My honorable father,
I have split responsibilities:
I am obligated to you for life and for my education
My life and education have taught me
How to respect you; because you are my leader;
Until now I am your daughter: but now I have a husband,
And just as mother showed loyalty
To you, obeying you over her own father,
I am now challenged to now show that same obedience
To my husband.
In this verse, which is found in act one scene three, Desdemona is talking to the Duke of Venice and Brabantio. She is discussing her desire to treat Othello the same way her mother treated her father. I get the impression that she is conflicted when she says “To you I am bound for life and education” (1.3.210) and follows by saying “but here’s my husband” (1.3.213). These statements show that although Desdemona still feels strongly bound to her father she truly desires to be loyal to Othello. Over the course of this verse, Desdemona develops her rhetorical stance by first establishing her position when she says “I do perceive here a divided duty” (1.3.209), which implies that she feels split responsibilities, and then elaborating on and developing her stance over the course of this verse.
It gives me wonder great as my content
To see you here before me. O my soul’s joy!
If after every tempest come such calms,
May the winds blow till they have waken’d death!
And let the labouring bark climb hills of seas
Olympus-high and duck again as low
As hell’s from heaven! If it were now to die,
‘Twere now to be most happy; for, I fear,
My soul hath her content so absolute
That not another comfort like to this
Succeeds in unknown fate.
I am just as surprised as I am pleased
To see you here with me. I am so happy!
If such peace came after every storm,
Let the winds blow on until the world is at peace!

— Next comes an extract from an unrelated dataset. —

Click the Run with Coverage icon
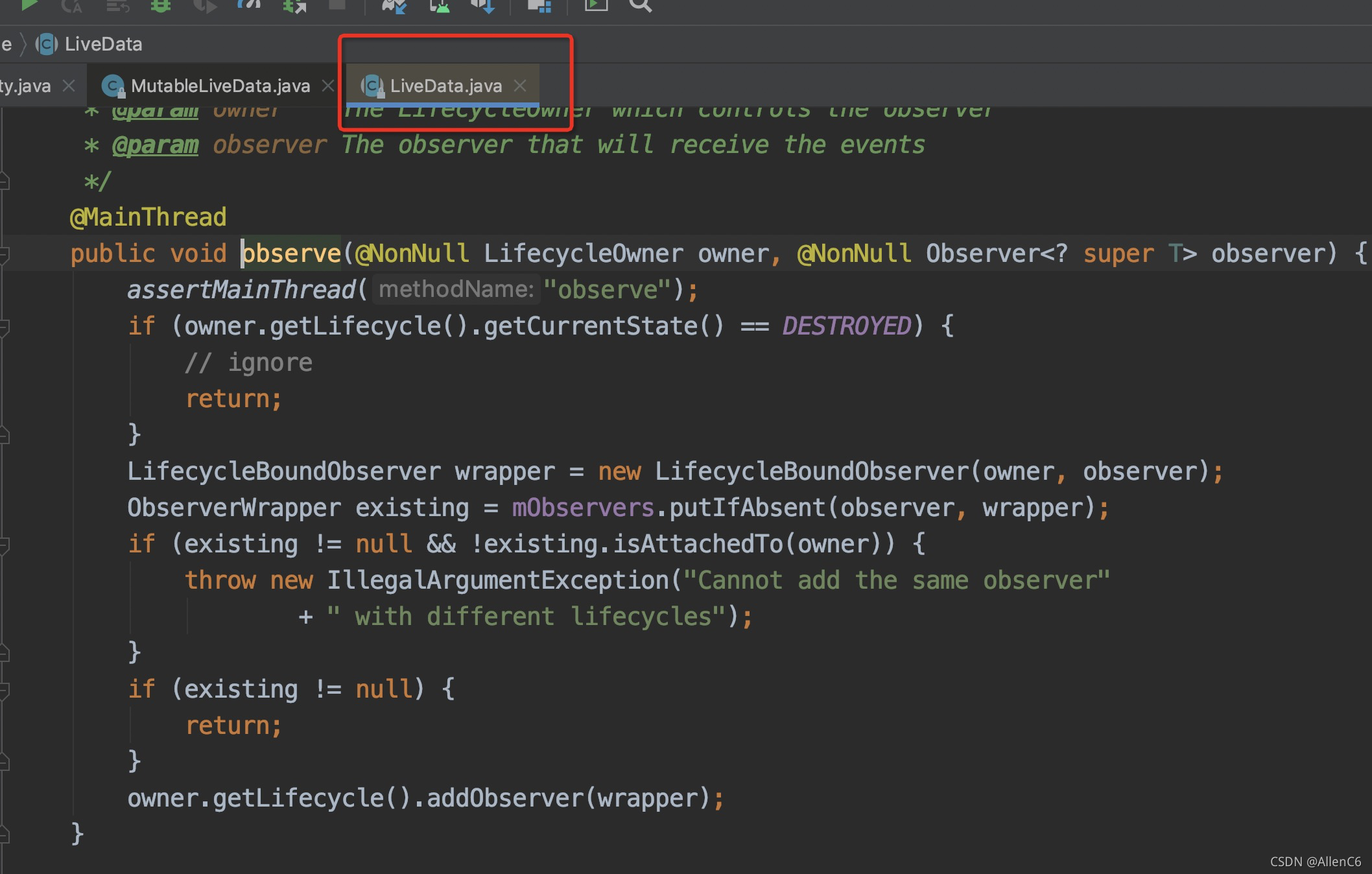Image resolution: width=1372 pixels, height=874 pixels. tap(205, 6)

And let the driftwood continue to roll amongst the waves
As high as heaven only to duck again as low
As hell is from heaven! If I died right now,
I would at least be happy; because, I am afraid,
My soul is so content when I’m with her
That I will not find another passion as satisfying as this
I do not know my fate.
In this verse, which is found in act two scene one, Othello is conversing with Desdemona, Cassio, Iago, and Rodrigo in a sea port in Cyprus. Othello is extremely happy to see his friends, particularly Desdemona, which he expresses when he says “I am just as surprised as I am pleased to see you here with me. I am so happy!” (2.1.199-200). Over the course of this verse, Othello develops his rhetorical stance by first establishing his joy in the moment and then continuing to use literary tools such as this metaphor “let the labouring bark climb hills of seas olympus-high and duck again as low as hell’s from heaven!” (2.1.203-205). These literary tools allow Othello to develop his ideas and successfully conclude his verse by saying “My soul hath her content so absolute that not another comfort like to this” (2.1.207-208) which implies that Othello will never be as happy as he is in this moment with Desdemona.